The purpose of this research is to examine the impact of specific operating policies on the performance of an MRP system under conditions of supply/timing uncertainty. Supply uncertainties include either the timing or quantity type. Supply uncertainty that results because of timing involves the receipt of an order after its scheduled delivery date. The specific supply/timing uncertainty examined in this study is that which is caused by variability in the lead time of purchased parts. Experiments are conducted in order to assess the impact of lead time variability, the amount of safety stock buffering, the amount of safety lead time buffering, and the lot-size rule on the average total cost of an MRP system. In addition, the question of whether the results obtained are sensitive to changes in the system's cost parameters is examined. Based on the results, guidelines are developed for practitioners to use when making decisions involving uncertainty in MRP systems.

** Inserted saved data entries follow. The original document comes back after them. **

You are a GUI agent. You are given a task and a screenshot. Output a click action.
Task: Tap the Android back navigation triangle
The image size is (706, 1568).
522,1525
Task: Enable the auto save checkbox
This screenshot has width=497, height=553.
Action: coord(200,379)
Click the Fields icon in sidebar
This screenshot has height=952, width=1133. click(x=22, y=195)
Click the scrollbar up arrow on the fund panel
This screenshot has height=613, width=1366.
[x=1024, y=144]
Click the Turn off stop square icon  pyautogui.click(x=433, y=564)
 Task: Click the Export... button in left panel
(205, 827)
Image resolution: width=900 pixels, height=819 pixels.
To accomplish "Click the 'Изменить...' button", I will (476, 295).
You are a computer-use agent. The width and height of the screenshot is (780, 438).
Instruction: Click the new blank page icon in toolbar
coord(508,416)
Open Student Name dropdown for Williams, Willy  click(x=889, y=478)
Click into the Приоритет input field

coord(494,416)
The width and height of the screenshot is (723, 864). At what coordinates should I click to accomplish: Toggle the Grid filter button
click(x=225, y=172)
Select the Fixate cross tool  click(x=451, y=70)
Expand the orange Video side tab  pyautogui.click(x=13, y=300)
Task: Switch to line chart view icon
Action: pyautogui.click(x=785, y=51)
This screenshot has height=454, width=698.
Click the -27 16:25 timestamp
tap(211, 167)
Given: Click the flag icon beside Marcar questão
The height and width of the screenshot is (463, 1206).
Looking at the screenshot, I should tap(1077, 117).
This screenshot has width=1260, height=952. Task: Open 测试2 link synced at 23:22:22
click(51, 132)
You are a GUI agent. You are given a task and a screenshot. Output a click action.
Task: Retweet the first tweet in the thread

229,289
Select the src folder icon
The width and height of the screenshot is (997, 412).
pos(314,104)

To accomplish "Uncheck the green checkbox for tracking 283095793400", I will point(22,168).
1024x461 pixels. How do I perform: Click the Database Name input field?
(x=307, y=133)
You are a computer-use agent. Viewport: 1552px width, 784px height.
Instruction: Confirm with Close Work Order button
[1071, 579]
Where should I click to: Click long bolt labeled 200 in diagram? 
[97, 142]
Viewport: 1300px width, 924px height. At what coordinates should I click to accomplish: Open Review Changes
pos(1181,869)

The simulation model used in this research is a versatile MRP/Production simulator designed to provide a framework for the investigation of a wide variety of MRP related problems. The hypothetical manufacturing system is simulated and its average total cost is recorded for varying levels of lead time variability, safety stock, safety lead time, lot-size rule and the holding cost and lateness penalty values. A 3x5x3x3 balanced factorial experiment is performed and multifactor analysis of variance is used to assess significant differences in the average total cost of the MRP system. On those means judged significantly different by Duncan's multiple range test, further analysis is provided in the form of general linear contrasts and confidence intervals.